● **Exercise objective**:
Report each line of the rows below that contains the string "value", copying every such line in full. Case counts when matching.

● **Data**:

⁂

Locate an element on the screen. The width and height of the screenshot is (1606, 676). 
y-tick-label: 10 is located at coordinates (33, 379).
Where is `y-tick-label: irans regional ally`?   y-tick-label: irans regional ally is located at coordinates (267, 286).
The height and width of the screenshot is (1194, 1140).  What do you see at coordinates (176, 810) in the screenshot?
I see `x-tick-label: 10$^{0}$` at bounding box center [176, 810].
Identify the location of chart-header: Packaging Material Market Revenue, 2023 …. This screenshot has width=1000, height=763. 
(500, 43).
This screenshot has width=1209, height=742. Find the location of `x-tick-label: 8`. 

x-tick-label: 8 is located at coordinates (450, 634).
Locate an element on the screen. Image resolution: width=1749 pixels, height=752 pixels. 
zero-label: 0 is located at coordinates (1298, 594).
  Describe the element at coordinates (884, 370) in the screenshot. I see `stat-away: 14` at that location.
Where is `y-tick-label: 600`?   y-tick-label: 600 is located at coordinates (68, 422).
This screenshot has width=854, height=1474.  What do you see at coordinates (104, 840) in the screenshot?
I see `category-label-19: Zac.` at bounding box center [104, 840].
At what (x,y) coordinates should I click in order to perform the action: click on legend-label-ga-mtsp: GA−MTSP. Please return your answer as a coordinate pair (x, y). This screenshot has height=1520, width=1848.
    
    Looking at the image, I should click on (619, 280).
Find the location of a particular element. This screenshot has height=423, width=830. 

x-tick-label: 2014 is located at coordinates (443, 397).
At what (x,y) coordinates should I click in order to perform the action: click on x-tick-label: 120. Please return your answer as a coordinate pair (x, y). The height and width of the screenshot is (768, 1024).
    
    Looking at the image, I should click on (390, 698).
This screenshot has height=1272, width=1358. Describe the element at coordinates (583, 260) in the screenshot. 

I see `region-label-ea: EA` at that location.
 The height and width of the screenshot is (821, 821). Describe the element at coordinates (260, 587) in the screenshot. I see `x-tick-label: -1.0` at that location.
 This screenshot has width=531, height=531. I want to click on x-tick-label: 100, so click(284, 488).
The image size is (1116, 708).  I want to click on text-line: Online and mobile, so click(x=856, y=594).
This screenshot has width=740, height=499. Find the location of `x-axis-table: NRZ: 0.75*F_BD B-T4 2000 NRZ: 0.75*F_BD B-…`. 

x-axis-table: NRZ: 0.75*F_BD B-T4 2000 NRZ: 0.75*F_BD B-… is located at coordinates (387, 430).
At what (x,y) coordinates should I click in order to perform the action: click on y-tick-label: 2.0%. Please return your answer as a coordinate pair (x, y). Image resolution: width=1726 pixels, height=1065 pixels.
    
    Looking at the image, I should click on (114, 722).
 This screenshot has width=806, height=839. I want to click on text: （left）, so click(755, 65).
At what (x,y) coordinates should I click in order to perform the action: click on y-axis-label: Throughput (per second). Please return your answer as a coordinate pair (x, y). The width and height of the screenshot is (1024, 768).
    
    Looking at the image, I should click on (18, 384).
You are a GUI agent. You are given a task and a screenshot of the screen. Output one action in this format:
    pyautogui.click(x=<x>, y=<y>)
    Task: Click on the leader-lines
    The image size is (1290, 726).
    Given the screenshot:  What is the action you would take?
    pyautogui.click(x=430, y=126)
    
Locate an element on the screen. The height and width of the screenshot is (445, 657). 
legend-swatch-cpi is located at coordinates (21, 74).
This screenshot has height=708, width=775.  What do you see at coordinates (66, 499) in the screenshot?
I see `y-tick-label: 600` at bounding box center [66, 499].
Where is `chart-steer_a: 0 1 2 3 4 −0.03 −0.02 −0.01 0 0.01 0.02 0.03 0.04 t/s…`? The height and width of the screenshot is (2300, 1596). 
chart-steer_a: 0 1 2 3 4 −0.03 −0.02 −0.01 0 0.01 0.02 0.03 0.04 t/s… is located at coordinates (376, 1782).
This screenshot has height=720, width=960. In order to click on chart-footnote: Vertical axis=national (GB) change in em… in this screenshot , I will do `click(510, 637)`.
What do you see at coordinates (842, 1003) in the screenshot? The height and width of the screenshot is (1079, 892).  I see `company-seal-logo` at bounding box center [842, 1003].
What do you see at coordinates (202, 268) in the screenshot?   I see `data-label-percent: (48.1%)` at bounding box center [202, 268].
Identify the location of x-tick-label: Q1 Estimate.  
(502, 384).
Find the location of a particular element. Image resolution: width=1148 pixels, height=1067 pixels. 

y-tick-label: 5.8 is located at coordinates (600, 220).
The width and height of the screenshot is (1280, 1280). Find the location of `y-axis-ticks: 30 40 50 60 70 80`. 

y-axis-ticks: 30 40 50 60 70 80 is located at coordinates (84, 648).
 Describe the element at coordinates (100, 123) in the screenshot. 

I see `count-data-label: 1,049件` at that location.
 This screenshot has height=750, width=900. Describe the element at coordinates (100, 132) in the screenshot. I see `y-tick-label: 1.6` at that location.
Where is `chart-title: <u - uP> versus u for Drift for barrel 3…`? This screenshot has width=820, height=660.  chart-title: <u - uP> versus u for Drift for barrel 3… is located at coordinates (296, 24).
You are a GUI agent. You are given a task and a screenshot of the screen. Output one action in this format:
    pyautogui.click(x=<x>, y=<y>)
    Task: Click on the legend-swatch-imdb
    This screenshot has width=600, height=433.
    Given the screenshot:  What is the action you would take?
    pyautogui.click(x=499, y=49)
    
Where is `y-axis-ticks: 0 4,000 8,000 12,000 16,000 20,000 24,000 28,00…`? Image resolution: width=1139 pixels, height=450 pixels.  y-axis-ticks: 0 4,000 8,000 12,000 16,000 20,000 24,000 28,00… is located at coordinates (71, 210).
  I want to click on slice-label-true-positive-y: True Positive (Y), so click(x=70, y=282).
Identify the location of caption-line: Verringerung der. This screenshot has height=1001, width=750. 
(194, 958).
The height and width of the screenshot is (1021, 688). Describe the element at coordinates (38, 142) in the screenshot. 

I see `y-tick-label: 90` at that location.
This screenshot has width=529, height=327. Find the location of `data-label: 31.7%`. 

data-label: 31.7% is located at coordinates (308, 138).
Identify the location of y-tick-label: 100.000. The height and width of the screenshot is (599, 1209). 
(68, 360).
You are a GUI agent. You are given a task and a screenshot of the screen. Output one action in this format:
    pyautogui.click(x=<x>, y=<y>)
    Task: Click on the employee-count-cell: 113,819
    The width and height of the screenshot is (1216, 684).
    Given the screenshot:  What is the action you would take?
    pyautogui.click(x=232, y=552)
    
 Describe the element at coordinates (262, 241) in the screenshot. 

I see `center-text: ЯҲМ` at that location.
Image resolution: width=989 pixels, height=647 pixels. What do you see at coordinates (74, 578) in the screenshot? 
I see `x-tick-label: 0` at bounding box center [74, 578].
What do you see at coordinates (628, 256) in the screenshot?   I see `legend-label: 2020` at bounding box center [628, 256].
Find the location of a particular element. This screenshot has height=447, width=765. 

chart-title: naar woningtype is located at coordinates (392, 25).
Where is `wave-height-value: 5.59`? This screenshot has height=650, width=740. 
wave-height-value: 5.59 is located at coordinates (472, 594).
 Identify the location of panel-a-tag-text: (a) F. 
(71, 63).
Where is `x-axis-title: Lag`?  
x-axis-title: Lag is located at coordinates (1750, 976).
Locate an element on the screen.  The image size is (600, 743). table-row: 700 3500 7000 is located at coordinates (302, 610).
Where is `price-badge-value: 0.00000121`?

⁂

● **Finished task**:
Where is `wave-height-value: 5.59`? This screenshot has height=650, width=740. 
wave-height-value: 5.59 is located at coordinates (472, 594).
Where is `price-badge-value: 0.00000121`?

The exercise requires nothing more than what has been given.